A quand des market outlooks sans jargon?

mardi, 12.02.2019

Mathieu Mollard*

Le mois de Janvier a vu se succéder les incontournables perspectives des marchés proposées par la plupart des sociétés financières, petites et grandes, à destination de leurs clients et partenaires. Conférence, newsletter, brochure, blog, podcast, vidéo; les formats sont variés. Mais les messages sont-ils bien passés?

Les professions à jargon établissent naturellement une hiérarchie tacite entre ceux qui comprennent et ceux qui ne comprennent pas, installant la légitimité de l’expert et de ses paroles; médecins, notaires, informaticiens et même Chief Investment Officers. Le traditionnel exercice des market outlooks de janvier donne en effet parfois cette impression, où le CIO, lui aussi Docteur (en économie, mathématiques ou astrophysique), présente son analyse technique, savante, donc convaincante. Mais combien d’auditeurs ou de lecteurs vont-ils véritablement être capables de suivre la démonstration? 

Bien sûr une analyse simpliste ne serait pas crédible, mais une analyse trop technique ne l’est pas forcément davantage. Graphiques complexes, slides surchargés de texte ou de chiffres et profusion de termes techniques, comme on le voit malheureusement trop souvent, risquent d’égarer en chemin le destinataire, surtout lors d’une présentation orale. Dans son ouvrage à succès Presentation Zen, l’auteur américain Garr Reynolds préconise 6 mots maximum par slide, car on peut difficilement lire et écouter le présentateur en même temps.
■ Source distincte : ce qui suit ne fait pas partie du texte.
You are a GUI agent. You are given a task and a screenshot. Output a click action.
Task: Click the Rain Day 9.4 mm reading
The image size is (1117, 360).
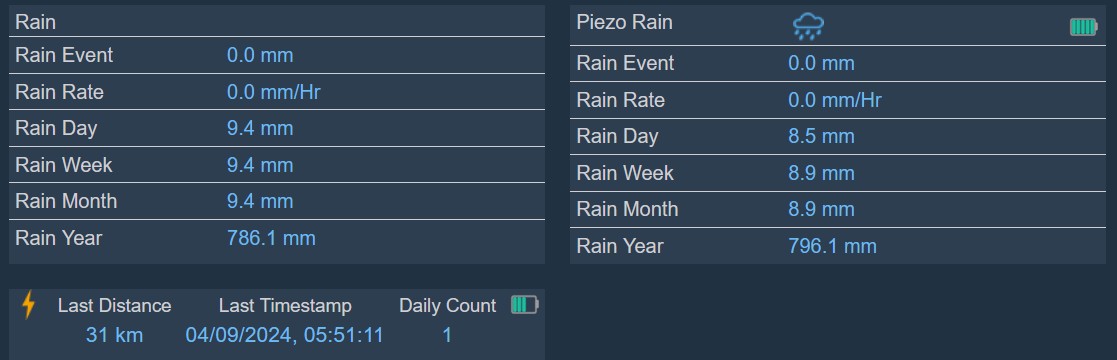pos(260,128)
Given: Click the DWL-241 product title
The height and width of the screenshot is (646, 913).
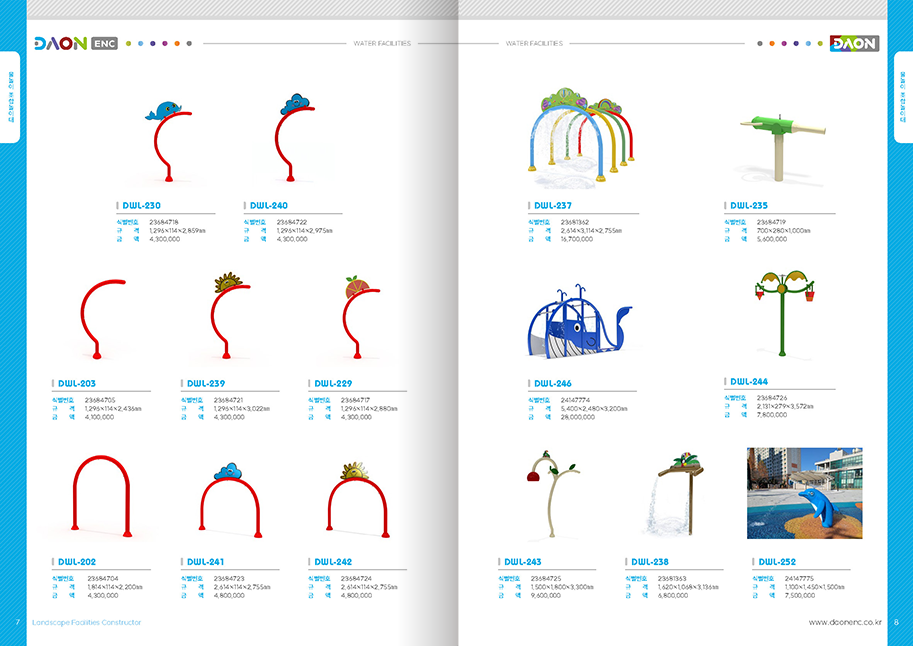Looking at the screenshot, I should (x=205, y=562).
On en est souvent bien loin.

L’impression d’incompréhension peut être aggravée par le fait que les experts se doivent d’être prudents lors de leur pronostique; emploi du conditionnel, scénarios multiples, clause de non-responsabilité. Les plus circonspects préféreront même se livrer à une rétrospective de l’année écoulée plutôt que de se risquer à un pronostique de l’année à venir. 

Il est donc difficile pour le client lambda, perdu entre jargon technique et absence de certitude, de bien saisir ce qui l’attend pour cette nouvelle année.
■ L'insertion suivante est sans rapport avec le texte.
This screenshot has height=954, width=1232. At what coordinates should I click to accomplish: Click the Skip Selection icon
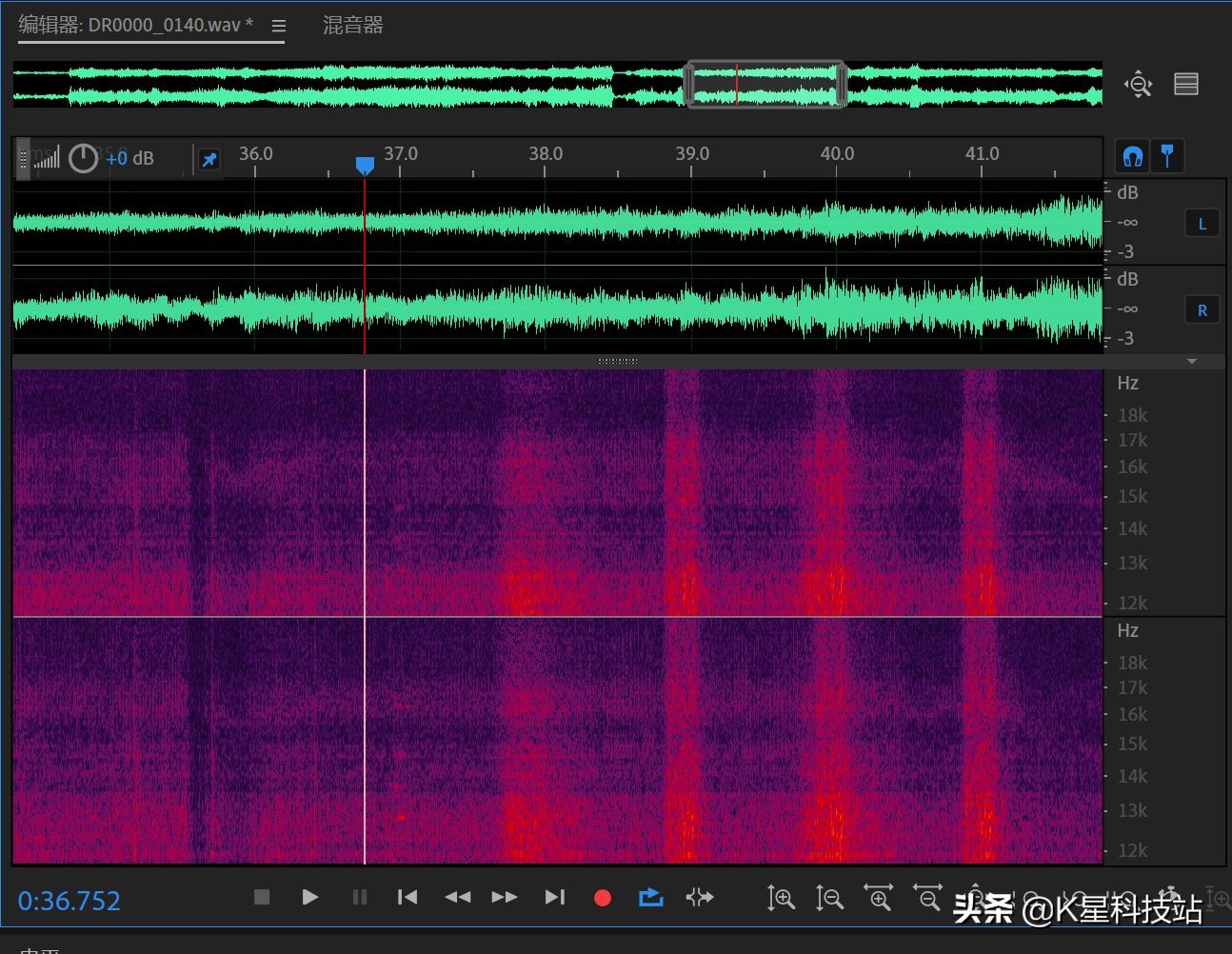click(x=700, y=897)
Pourtant l’accès au savoir est aujourd’hui facilité par les MOOC (Massive Online Open Course) spécialisés en finance qui font salle (virtuelle) comble, les sites internet de vulgarisation financière ou encore les dossiers spéciaux dans les médias grand public. La fiction s’y met également avec une série TV comme Billions. Mais même en assumant que de plus en plus de destinataires soient «qualifiés», ont-ils alors seulement le temps, ou l’envie, de se plonger dans des pages et des pages d’analyses? Pourquoi ne pas imaginer une façon plus didactique et accessible de communiquer cette expertise indéniable, cette réelle valeur ajoutée dans la relation avec le client? 

Bien sûr il ne s’agit pas de résumer une complexe prévision de marché en 280 caractères Twitter ou une story Instagram (même si cela pourrait être original!). Pourtant il va falloir s’adapter, aller à la rencontre de cette audience qui veut comprendre, simplement, et pouvoir prendre des décisions éclairées, en toute confiance. Le renforcement de la protection de l’investisseur, objectif de MiFID 2 et LSFin/LEFin, passe d’ailleurs par une meilleure communication avec les clients. 

En 1965, lors du concile de Vatican II, l’Eglise Romaine décidait d’abandonner la messe en latin, pour faciliter le rapprochement avec ses fidèles. A quand un concile Genève I pour que la grande messe des markets outlooks se fasse désormais en langage plus accessible?